America’s elite and its think tanks are well aware that the current trade war will change practically nothing and they want to put an end to it, but they are also very conscious of the internal political difficulty of staying to a somewhat steady course but expressing contradictory interests. American companies want access to the massive urban China market, but American leaders have gone so far in projecting the country as an evangelist of democracy and civil and political rights that they are now held hostage by that rhetoric, with the occasional exceptions for when the issue at hand is access to energy sources or geostrategic considerations that threaten the Pax Americana. Both the elite and the politicians know that in the multipolar world in which we live, with the current state of international relations, economic interdependence is irreversible and often necessary.

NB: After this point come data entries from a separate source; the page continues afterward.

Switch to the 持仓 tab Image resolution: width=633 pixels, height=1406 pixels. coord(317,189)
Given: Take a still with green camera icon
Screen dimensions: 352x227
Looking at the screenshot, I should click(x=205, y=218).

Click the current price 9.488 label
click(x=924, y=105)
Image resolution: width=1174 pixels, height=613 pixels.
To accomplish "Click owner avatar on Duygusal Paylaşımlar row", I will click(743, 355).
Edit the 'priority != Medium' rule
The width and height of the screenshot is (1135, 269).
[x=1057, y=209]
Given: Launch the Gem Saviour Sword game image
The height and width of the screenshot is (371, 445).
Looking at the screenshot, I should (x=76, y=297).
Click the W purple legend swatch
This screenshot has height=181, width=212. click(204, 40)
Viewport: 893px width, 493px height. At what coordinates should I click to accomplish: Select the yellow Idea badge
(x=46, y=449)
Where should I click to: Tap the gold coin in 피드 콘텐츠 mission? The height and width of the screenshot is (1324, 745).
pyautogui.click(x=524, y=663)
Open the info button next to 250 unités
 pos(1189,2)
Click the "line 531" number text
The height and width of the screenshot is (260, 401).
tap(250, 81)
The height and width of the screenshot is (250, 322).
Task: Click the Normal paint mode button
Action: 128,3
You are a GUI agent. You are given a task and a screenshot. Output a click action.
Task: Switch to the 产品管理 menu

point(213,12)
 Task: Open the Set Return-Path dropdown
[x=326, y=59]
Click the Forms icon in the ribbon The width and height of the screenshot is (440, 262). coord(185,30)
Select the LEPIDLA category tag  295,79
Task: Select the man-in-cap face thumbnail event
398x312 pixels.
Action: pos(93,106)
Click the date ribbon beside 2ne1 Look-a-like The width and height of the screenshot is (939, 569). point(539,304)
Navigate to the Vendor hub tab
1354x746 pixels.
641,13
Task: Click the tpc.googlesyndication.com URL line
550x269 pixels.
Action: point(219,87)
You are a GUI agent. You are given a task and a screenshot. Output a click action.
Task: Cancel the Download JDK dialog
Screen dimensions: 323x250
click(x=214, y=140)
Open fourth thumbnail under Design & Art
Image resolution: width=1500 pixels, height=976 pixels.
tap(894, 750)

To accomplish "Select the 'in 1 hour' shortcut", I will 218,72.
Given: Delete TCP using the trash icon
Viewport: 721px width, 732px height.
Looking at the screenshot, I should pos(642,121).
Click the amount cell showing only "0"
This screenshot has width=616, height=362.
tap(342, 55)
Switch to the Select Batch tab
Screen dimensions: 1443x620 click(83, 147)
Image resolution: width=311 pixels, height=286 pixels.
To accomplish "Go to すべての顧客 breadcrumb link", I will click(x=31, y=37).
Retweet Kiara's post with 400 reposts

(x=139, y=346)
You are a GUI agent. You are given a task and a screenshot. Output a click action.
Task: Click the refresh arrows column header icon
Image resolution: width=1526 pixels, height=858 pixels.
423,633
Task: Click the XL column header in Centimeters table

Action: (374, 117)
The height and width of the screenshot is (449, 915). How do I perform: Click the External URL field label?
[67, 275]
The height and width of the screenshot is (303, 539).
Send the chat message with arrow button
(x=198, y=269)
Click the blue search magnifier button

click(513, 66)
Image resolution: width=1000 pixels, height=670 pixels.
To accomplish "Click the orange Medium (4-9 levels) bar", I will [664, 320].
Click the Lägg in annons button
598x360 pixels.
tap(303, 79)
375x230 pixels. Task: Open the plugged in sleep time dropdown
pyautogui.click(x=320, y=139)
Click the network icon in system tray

For example, financing the Biden administration’s ambitious plans for infrastructure, social and military investment requires immediate agreement from major U.S. Treasury Bond holders. (China is second in line, holding around 15% of the total number of treasury bonds.) Otherwise, taxes will increase and drag down the bonds issued by American companies, slowing the rate of post-pandemic economic growth.

As a matter of fact, it is unlikely that China will reduce the purchase of a large quantity of U.S. Treasury Bonds.

In short, America’s confrontational rhetoric toward China serves to neutralize the issue in domestic political debate and American tabloid culture, but if we want to understand America’s true position, we must closely follow the negotiations surrounding the U.S.-China trade deal.